Sólo relativamente tarde en su vida descubrió que la traducción literaria era una buena manera de hacer uso de sus conocimientos lingüísticos, que para entonces ya abarcaban varios idiomas, sin pretender competir con los poetas y los novelistas. Entonces tradujo el teatro de Calderón de la Barca, del español, la poesía del místico Hafiz y la de Attar de Nishapur, del persa, y los Edipos de Sófocles, del griego. Un día un amigo le envió una copia de la poesía de Jayyam, un poeta poco conocido de Jorasán, la Persia medieval, que había encontrado en la Biblioteca de Calcuta. FitzGerald quedó hondamente impresionado por el sonido de los Rubayat, e intentó una traducción, que publicó en un pequeño panfleto que pronto pasó a los cajones de descuento de las librerías, completamente desapercibido.

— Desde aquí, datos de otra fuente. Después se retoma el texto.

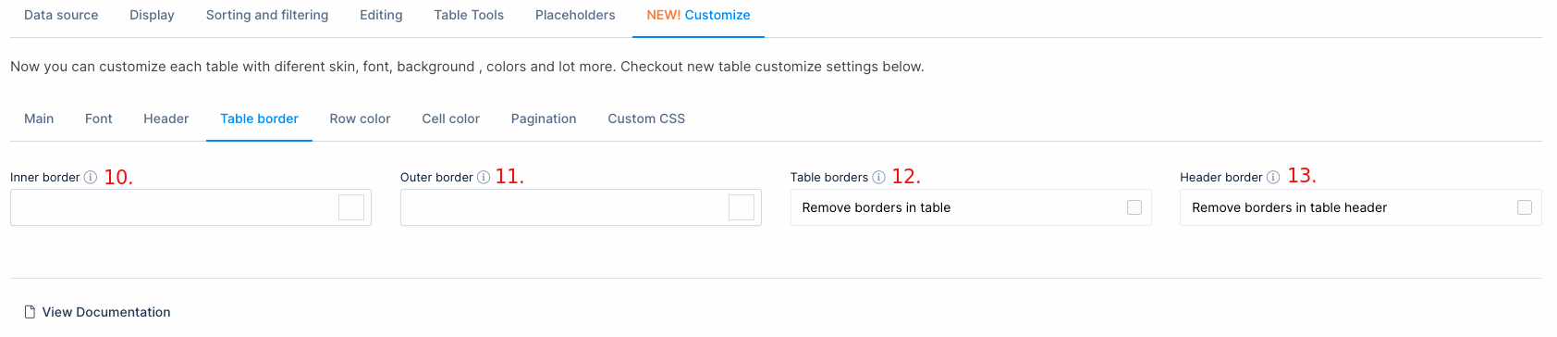This screenshot has height=337, width=1557.
Task: Click the document icon beside View Documentation
Action: coord(30,312)
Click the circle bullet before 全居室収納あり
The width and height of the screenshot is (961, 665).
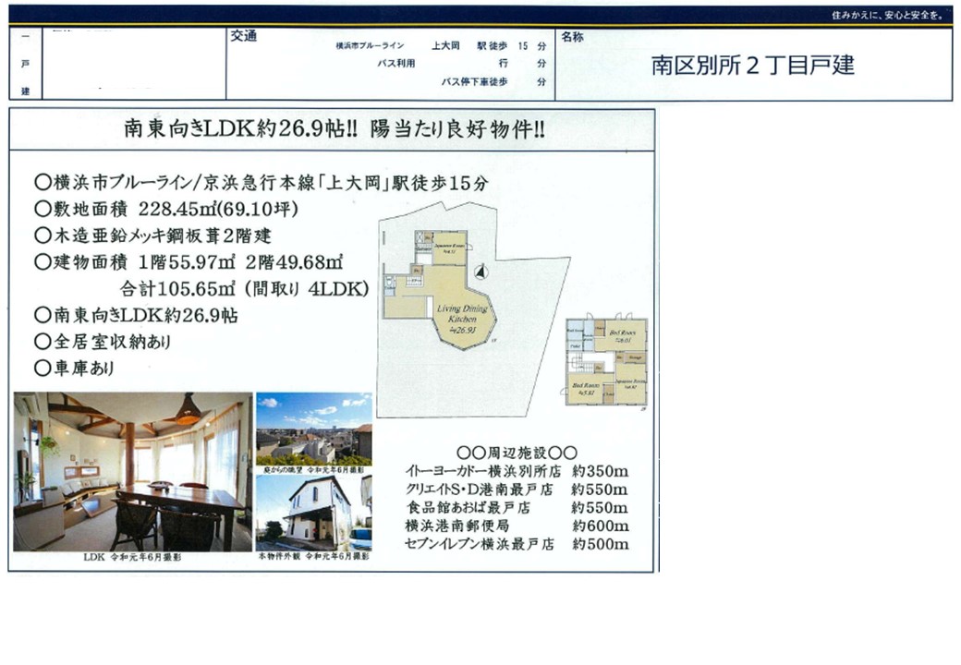point(41,342)
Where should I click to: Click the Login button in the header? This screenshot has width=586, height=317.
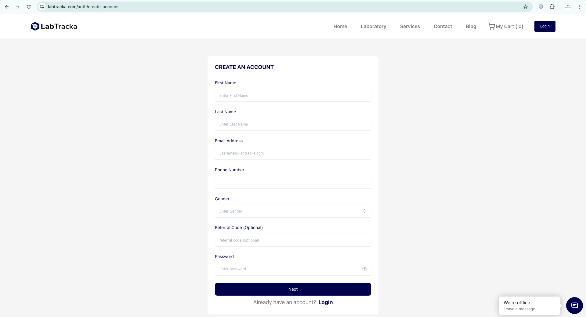pos(544,26)
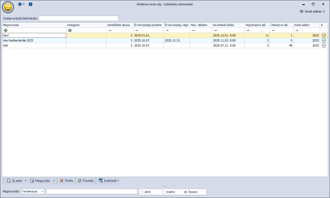Click the Oszlopvarázsló lekérdezés input field
330x198 pixels.
coord(78,18)
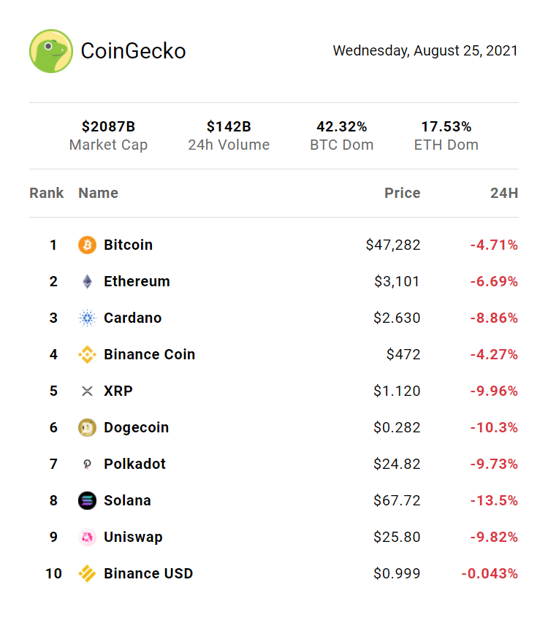Viewport: 548px width, 631px height.
Task: Click the yellow Binance Coin icon
Action: 87,355
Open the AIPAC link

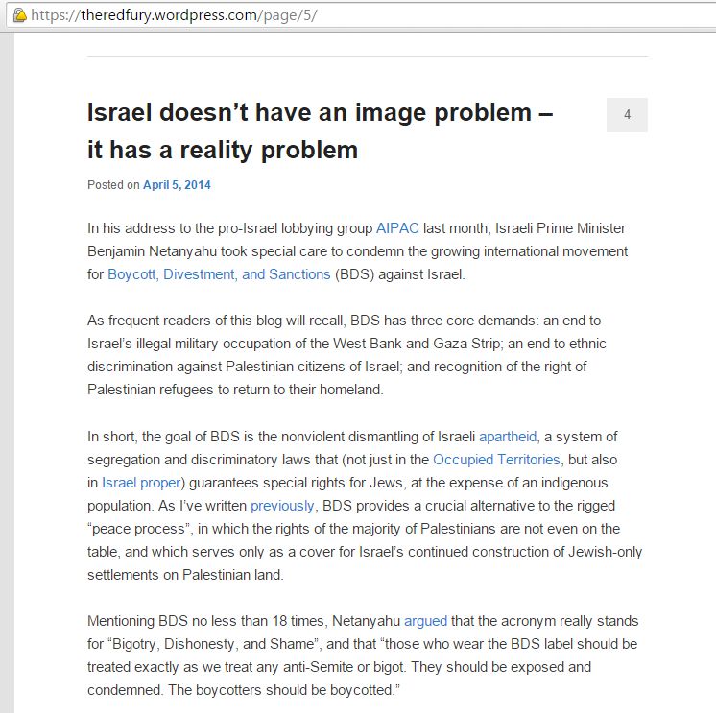point(397,227)

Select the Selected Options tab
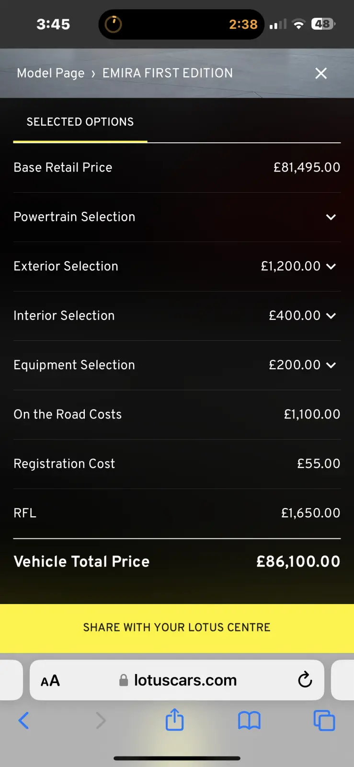tap(80, 122)
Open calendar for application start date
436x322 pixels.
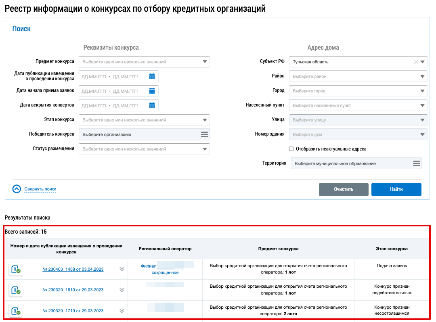click(152, 91)
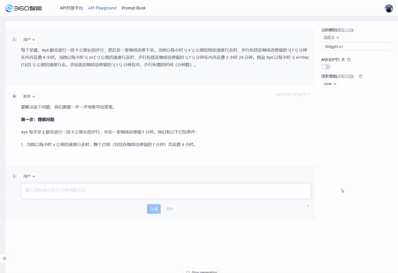Toggle the role selector for the top 用户 message
The height and width of the screenshot is (273, 398).
tap(29, 39)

Pero FitzGerald no pretendía, ni necesitaba, vender sus traducciones, y por eso todas ellas son de una libertad formal tal que hace de ellas casi poemas autónomos, pues poco conservan del original más que la impresión sonora o poética que cada libro dejó en él. Pero fue justamente en este desprendimiento del sentido de fidelidad hacia el original en que radicó el futuro éxito de sus traducciones, pues en efecto FitzGerlad era un poeta, que disfrazaba sus poemas de traducciones por modestia.

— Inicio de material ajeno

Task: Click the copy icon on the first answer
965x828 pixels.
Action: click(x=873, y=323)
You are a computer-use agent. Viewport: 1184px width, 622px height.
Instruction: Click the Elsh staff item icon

En 1860, Dante Gabriel Rossetti, que ya entonces era uno de los poetas más importantes de Inglaterra, encontró el libro en un cajón de descuentos, y pagó por él un penique llevándoselo por curiosidad. El libro lo sedujo inmediatamente, y Rossetti se dedicó a escribir sobre el desconocido Jayyam y el aún más desconocido FitzGerald en revistas, y a hablar de él en las reuniones de su círculo literario. En pocos meses Swinburn, Lord Houghton y otros influyentes escritores ya estaban bajo el hechizo de los Rubayat, de los que empezaban a sospechar su originalidad.
Según Borges, la razón por la cual los Rubayat funcionaban tan bien, era porque aunque se trataba sin duda de poemas nuevos y originales, el hecho de disfrazarlos de la traducción de un manuscrito misterioso del siglo XII en Persia justificaba el uso de imágenes grandiosas y coloridas, de sonidos metálicos y estridentes, de metáforas fantásticas que de ningún modo un lector habría aceptado en un poema original, por considerarlo extravagante. En el libro de FitzGerald los aciertos eran suyos, las extravagancias eran de Jayyam.

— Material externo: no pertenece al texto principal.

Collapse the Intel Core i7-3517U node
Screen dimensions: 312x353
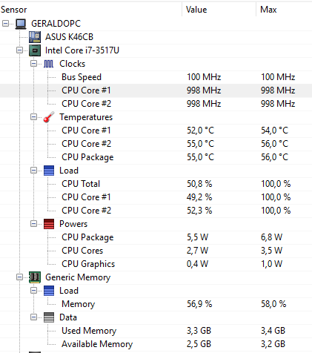point(19,50)
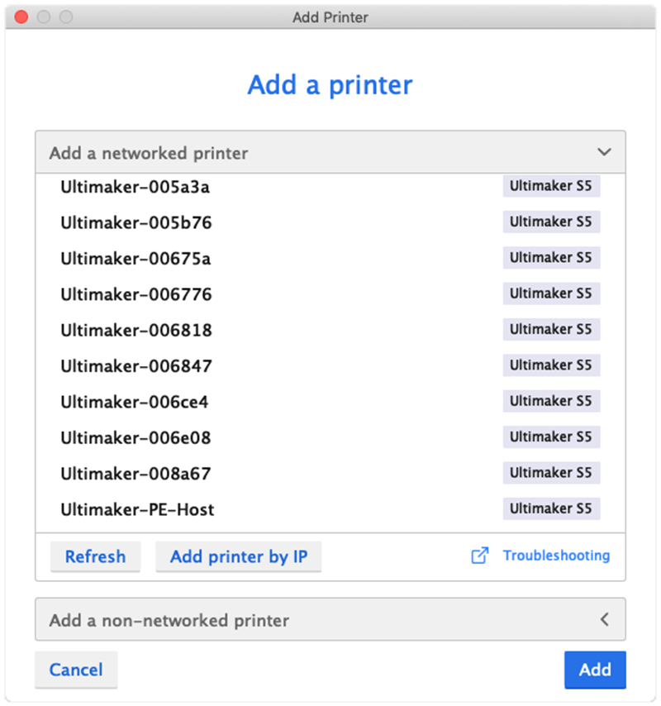Choose Ultimaker-00675a from the list
661x706 pixels.
pyautogui.click(x=136, y=259)
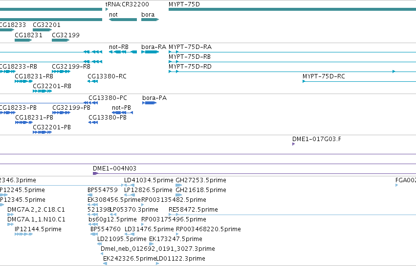Select the bora gene arrow bar

tap(150, 20)
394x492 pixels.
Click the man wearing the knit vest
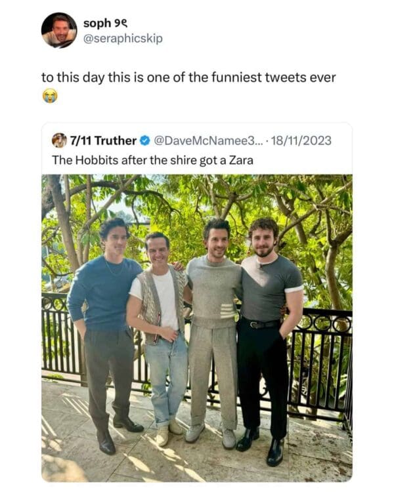tap(158, 308)
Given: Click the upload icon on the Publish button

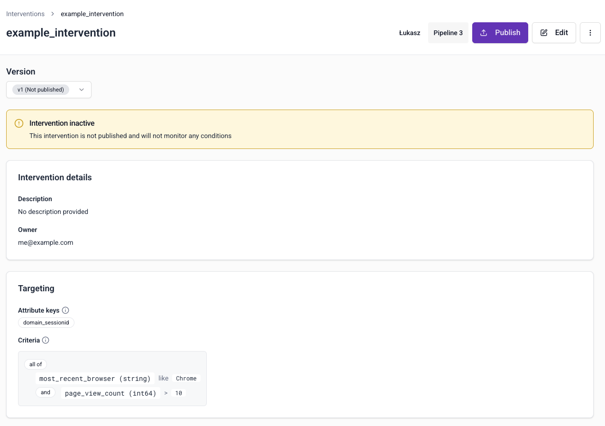Looking at the screenshot, I should pos(484,33).
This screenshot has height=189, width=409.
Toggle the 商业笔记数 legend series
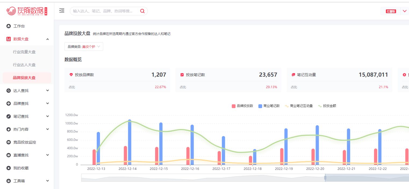point(269,106)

Cuando FitzGerlad murió, en sus sueños, en su cama, en su casa de la costa sur de Inglaterra, entre sus libros, sus flores y sus instrumentos, sin una preocupación en el mundo, los Rubayat ya eran un clásico de la literatura inglesa. De Londres alcanzaron a pedirle una segunda y hasta una quinta edición, simplemente porque supieron que ya tenía escritas varias versiones diferentes, e intentaron llevarlo a la ciudad para presentarlo a la sociedad intelectual, pero FitzGerald ya era viejo, y ya lo habían abandonado los pocos arranques de vanagloria que alguna vez había tenido. Entonces murió en su casa, solo, habiendo dejado lista su lápida, en que el epitafio reza: I am all for the short and merry life”, siempre preferí una vida feliz y corta.